Exercise details:
A verbatim reproduction of the lines below, from the line containing "Click the blue checkmark quiz icon" through the line containing "You are a computer-use agent. The width", both ends included, is the whole required output.

Data records:
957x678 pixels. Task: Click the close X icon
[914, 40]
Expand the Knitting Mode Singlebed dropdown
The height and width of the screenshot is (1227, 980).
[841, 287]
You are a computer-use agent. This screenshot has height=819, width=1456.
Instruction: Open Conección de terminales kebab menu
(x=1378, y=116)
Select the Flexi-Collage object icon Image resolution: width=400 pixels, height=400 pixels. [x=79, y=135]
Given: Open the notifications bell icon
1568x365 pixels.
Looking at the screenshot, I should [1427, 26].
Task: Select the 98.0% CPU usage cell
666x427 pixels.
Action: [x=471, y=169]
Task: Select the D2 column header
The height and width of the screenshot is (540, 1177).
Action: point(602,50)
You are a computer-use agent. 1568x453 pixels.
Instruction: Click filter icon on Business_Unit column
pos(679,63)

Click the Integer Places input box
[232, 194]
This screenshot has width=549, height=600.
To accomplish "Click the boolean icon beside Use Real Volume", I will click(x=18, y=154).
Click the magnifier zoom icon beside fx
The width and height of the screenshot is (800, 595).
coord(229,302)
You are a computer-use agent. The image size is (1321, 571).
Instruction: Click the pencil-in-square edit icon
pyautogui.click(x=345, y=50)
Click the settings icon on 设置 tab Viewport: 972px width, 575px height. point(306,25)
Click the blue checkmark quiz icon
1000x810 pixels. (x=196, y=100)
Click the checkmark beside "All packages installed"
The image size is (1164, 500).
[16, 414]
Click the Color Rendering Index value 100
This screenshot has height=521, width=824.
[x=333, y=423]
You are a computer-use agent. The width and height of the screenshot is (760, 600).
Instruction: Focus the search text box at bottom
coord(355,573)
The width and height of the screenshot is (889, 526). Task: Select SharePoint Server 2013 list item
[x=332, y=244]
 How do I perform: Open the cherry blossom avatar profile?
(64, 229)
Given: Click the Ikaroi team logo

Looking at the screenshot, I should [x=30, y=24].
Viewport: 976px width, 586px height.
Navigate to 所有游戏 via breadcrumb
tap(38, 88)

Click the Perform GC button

Answer box:
Click the blue checkmark quiz icon
1000x810 pixels. (x=196, y=100)
Click the checkmark beside "All packages installed"
The image size is (1164, 500).
[16, 414]
Click the Color Rendering Index value 100
This screenshot has height=521, width=824.
[x=333, y=423]
You are a computer-use agent. The width and height of the screenshot is (760, 600).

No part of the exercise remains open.